— BEGIN Input —

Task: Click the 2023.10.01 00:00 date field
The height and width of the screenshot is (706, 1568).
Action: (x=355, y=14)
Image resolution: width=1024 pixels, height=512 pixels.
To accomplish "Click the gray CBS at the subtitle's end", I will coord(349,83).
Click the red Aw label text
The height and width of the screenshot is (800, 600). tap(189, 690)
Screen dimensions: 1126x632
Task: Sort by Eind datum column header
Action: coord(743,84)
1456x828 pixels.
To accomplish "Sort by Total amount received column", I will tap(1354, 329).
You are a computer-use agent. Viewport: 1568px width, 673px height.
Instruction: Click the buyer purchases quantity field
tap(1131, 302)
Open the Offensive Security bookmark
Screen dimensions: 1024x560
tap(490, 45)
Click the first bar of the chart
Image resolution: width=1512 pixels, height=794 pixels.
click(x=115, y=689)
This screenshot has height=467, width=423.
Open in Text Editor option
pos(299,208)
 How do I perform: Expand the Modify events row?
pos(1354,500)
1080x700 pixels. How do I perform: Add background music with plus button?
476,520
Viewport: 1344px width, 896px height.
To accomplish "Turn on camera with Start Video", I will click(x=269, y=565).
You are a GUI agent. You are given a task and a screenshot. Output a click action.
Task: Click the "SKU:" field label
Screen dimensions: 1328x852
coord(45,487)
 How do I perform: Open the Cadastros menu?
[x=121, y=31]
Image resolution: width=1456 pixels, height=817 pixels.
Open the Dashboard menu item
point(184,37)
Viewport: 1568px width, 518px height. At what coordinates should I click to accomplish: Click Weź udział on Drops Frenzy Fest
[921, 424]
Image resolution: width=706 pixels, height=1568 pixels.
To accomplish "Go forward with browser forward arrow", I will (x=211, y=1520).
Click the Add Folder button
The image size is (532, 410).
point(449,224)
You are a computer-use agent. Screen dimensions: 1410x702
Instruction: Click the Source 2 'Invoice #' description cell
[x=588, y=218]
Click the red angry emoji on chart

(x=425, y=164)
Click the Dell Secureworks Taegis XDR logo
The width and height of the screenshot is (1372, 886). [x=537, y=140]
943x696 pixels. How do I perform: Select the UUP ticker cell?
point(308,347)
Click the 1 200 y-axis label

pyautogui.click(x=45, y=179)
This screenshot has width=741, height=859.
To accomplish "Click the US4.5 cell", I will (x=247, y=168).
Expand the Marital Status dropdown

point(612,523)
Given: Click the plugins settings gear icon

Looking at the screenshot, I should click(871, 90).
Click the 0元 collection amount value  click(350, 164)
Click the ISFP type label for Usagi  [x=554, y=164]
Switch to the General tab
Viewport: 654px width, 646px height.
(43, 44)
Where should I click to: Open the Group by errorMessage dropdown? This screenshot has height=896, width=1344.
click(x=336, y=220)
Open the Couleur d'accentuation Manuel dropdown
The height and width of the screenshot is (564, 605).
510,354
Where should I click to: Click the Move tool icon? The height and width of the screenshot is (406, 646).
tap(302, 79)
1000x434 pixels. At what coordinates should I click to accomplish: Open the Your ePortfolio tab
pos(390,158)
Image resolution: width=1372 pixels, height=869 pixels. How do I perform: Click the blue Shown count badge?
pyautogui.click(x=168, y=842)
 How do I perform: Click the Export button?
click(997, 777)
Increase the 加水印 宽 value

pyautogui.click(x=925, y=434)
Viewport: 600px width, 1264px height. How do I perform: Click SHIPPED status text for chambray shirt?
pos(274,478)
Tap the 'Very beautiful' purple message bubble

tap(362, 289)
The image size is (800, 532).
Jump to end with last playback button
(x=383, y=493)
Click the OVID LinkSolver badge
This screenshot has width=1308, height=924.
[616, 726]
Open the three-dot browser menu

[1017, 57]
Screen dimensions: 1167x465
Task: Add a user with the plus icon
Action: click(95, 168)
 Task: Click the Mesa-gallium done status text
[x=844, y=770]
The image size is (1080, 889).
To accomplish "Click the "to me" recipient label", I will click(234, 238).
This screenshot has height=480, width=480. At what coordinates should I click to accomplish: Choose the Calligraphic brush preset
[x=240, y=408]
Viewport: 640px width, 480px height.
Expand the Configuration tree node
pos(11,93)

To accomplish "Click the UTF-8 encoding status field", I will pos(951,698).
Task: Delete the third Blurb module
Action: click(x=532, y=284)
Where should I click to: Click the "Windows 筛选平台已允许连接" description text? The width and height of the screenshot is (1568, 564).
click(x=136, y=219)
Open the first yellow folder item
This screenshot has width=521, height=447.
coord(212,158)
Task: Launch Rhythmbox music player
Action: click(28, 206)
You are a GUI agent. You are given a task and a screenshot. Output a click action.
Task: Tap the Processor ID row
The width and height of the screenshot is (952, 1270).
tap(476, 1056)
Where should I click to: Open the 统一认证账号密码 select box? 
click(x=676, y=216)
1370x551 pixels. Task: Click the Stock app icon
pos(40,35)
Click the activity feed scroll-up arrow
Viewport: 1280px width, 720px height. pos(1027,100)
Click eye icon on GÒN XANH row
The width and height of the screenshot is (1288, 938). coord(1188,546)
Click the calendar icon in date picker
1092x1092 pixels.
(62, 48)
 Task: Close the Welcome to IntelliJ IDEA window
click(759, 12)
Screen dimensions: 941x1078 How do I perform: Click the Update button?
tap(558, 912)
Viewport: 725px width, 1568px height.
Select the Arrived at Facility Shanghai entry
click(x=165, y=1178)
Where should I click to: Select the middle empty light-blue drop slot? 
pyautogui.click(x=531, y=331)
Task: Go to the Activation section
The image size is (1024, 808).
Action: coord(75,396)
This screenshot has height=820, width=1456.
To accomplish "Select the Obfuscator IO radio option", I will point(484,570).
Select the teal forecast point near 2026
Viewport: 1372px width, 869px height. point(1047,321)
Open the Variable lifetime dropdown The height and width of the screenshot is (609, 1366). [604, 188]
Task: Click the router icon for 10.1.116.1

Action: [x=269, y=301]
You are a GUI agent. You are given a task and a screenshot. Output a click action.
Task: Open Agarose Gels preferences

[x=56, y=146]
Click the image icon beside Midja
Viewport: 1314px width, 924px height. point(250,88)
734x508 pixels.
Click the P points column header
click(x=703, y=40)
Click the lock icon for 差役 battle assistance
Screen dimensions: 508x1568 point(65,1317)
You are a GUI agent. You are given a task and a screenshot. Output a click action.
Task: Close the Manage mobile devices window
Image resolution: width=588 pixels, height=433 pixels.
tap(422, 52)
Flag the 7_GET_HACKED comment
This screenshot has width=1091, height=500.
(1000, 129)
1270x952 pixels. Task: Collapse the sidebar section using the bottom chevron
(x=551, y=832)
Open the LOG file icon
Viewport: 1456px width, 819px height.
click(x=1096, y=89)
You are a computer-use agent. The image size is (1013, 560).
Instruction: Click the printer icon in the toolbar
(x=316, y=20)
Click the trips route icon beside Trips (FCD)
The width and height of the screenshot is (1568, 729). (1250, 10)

— END Input —

What is needed: Please transcribe the material word for word, everything from the line containing "Image resolution: width=1372" down to the line containing "[x=240, y=408]", with both of those lines included.

Complete output:
Image resolution: width=1372 pixels, height=869 pixels. How do I perform: Click the blue Shown count badge?
pyautogui.click(x=168, y=842)
 How do I perform: Click the Export button?
click(997, 777)
Increase the 加水印 宽 value

pyautogui.click(x=925, y=434)
Viewport: 600px width, 1264px height. How do I perform: Click SHIPPED status text for chambray shirt?
pos(274,478)
Tap the 'Very beautiful' purple message bubble

tap(362, 289)
The image size is (800, 532).
Jump to end with last playback button
(x=383, y=493)
Click the OVID LinkSolver badge
This screenshot has width=1308, height=924.
[616, 726]
Open the three-dot browser menu

[1017, 57]
Screen dimensions: 1167x465
Task: Add a user with the plus icon
Action: click(95, 168)
 Task: Click the Mesa-gallium done status text
[x=844, y=770]
The image size is (1080, 889).
To accomplish "Click the "to me" recipient label", I will click(234, 238).
This screenshot has height=480, width=480. At what coordinates should I click to accomplish: Choose the Calligraphic brush preset
[x=240, y=408]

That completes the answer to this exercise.